• _EXERCISE GOAL_: Would you please state how many lines in the entries contain the word "agent"? Only the number should be given.

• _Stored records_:
- Opening Delimiter -
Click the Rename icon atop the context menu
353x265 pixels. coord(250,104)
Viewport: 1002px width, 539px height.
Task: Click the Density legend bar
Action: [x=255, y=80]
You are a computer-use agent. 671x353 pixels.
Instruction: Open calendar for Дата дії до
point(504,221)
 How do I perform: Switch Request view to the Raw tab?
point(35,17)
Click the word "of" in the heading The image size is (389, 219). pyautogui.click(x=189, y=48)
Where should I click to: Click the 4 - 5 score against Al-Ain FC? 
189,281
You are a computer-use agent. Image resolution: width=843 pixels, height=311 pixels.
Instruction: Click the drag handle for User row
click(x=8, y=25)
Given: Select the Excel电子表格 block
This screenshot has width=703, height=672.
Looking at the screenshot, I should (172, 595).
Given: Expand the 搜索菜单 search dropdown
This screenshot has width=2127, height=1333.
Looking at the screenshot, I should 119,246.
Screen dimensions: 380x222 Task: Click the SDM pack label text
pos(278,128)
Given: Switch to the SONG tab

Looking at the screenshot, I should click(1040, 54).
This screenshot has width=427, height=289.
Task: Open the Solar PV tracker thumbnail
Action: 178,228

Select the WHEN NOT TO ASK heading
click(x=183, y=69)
- Closing Delimiter -
• _ANSWER FOR THIS EXERCISE_: 2